There’s an exception: the biotechs. The FDA has been trying to get its regulatory head around the issue of biogeneric equivalency, but it isn’t easy (more on this in a separate post some time). What this means is that the likes of Amgen (AMGN), Biogen (BIIB), Genentech (DNA), Genzyme (GENZ) et al. have had far fewer worries about some of their products expiring on them. If the FDA can’t certify that a generic version of a protein drug is the same as the original, and can’t agree on how to even do that in the first place, then no generic will appear.

There are several companies that would like to do it, but they’ve been moving more slowly than they’d like, since the regulatory environment is so unclear. Things are moving a bit more quickly in Europe, but the pace is still glacial compared to the situation over here in the traditional small-molecule world.

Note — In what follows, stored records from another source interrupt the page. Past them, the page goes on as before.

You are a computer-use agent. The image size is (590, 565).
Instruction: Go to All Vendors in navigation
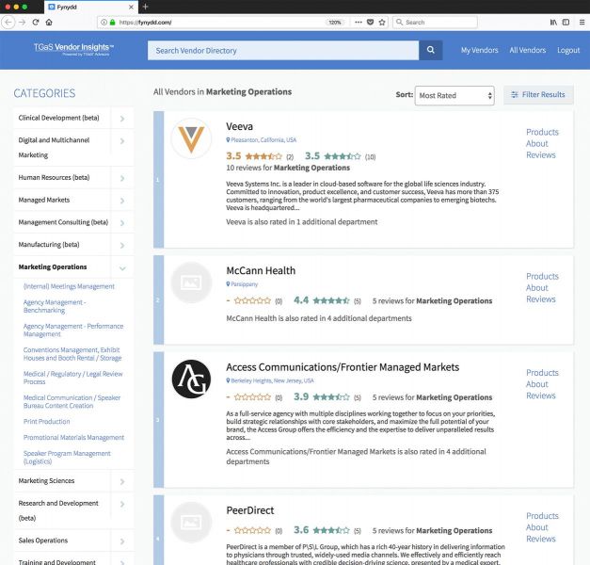(527, 51)
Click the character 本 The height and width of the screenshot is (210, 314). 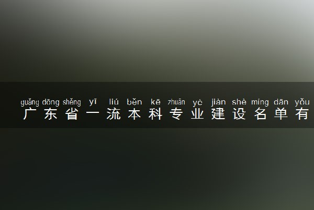click(x=134, y=114)
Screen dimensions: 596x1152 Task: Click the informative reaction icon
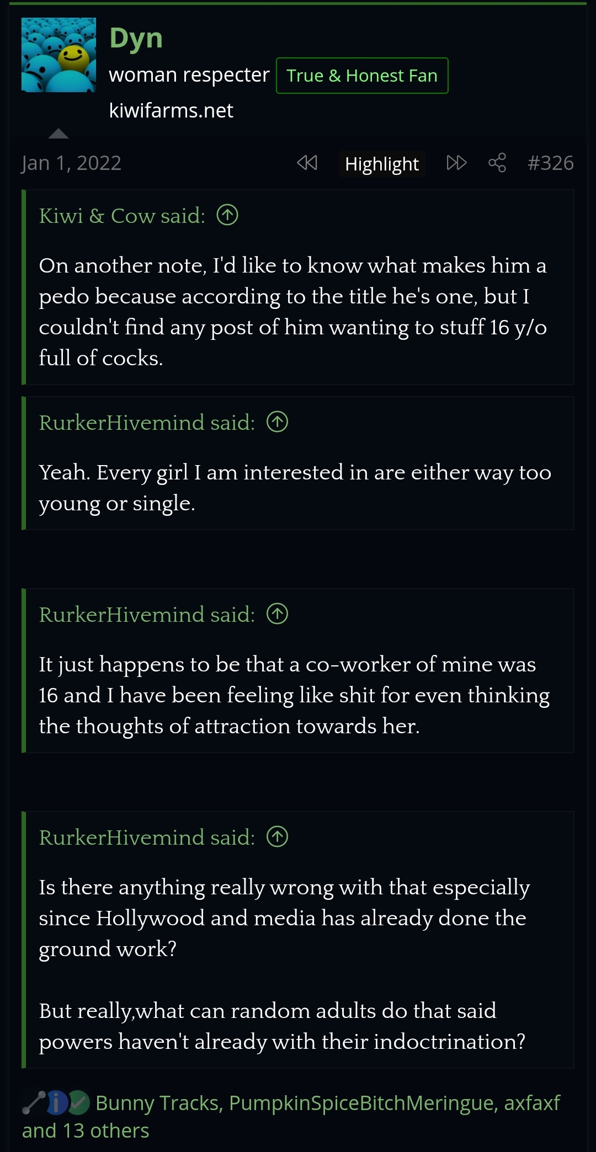click(x=56, y=1102)
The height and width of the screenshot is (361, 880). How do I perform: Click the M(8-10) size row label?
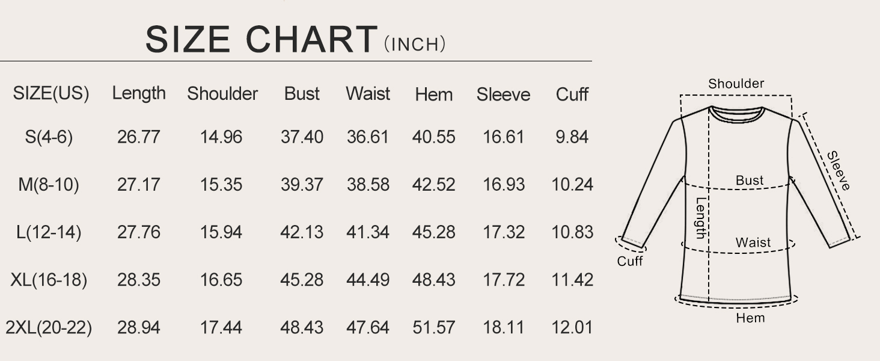coord(49,185)
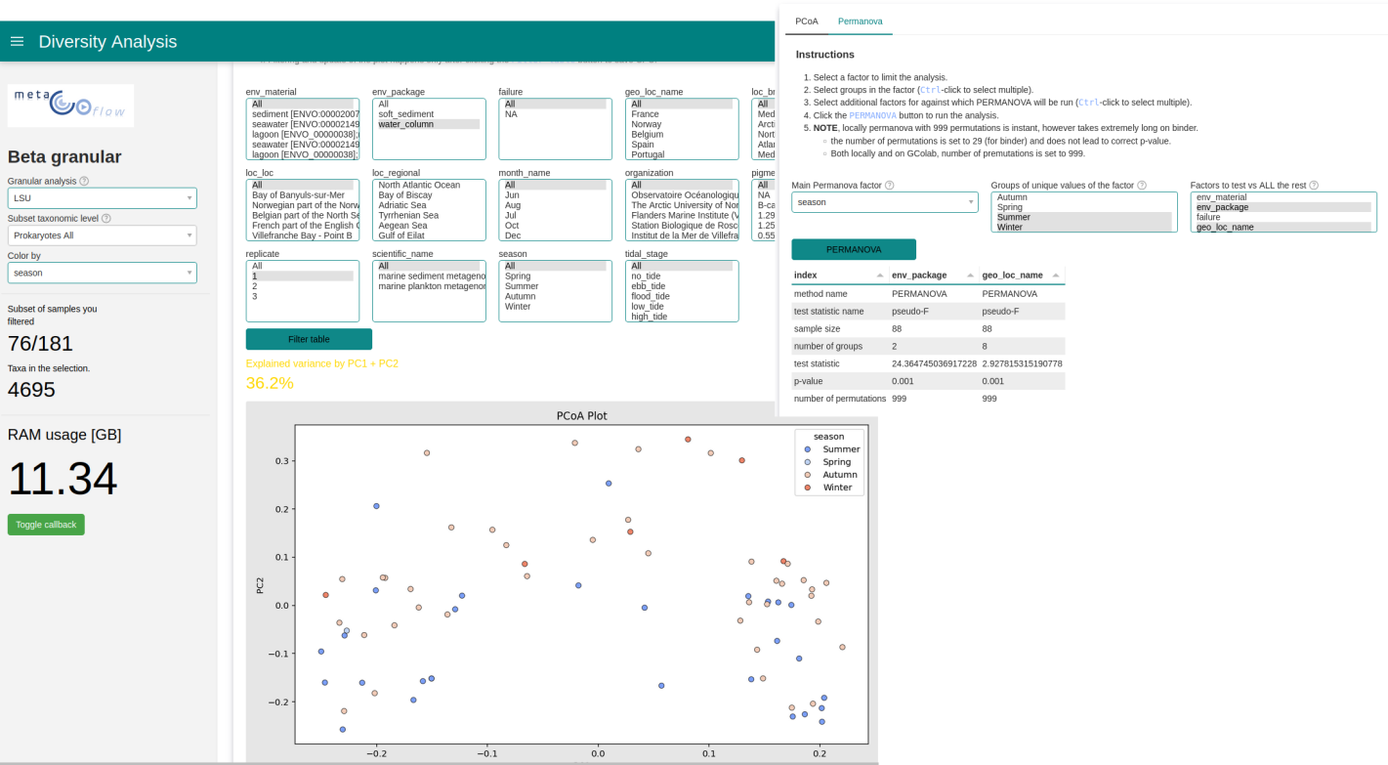
Task: Select the Permanova tab
Action: [860, 21]
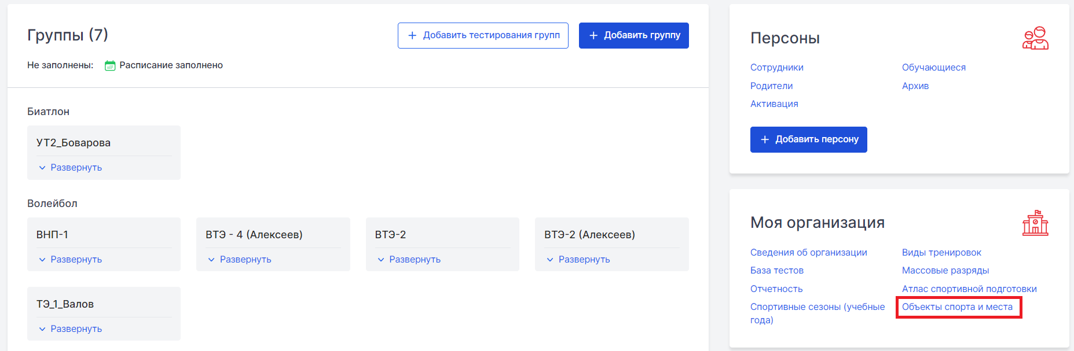Go to Родители page
The height and width of the screenshot is (351, 1074).
(771, 86)
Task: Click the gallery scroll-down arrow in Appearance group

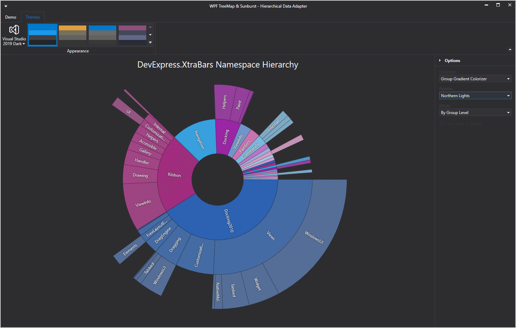Action: pos(150,34)
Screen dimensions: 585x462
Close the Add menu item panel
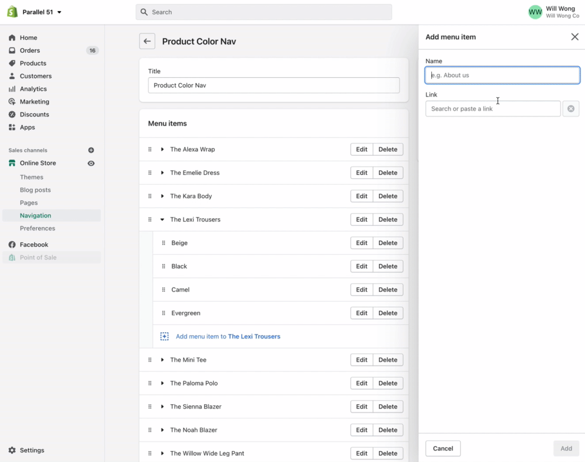[574, 37]
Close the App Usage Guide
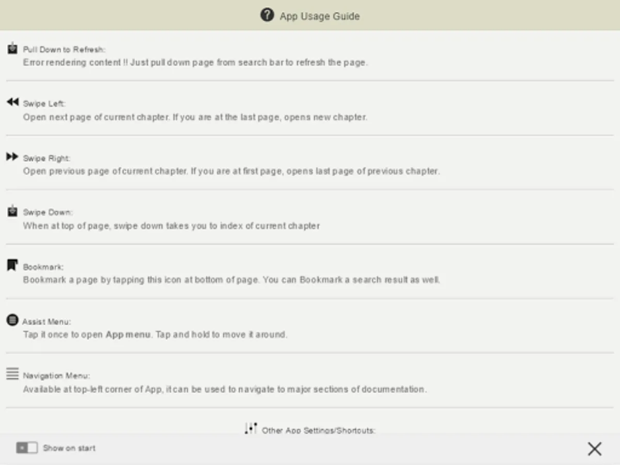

And that’s not doing the biotech industry any good. I realize that this sounds perverse, especially to the people at the companies involved. What do I mean, that it’s a bad thing that their drugs rake in billions year after year? What’s not to like? Well, what’s not to like is that this kind of thing slows down the need to come up with new products and new approaches. I know that the big biotechs are spending lots of money on research, but we’ll never know what things would have been like if the dogs had been at their heels more. Organizations get lazy in all kinds of almost imperceptible ways when there’s no reason to move quickly.

Having those incentives doesn’t mean that things will work out for you, of course – see that story a couple of paragraphs above. But I think it works out better for everyone if research organizations are kept on their toes, competing with each other, and competing with those big red digital countdowns. It’s no fun, but it’s the best way.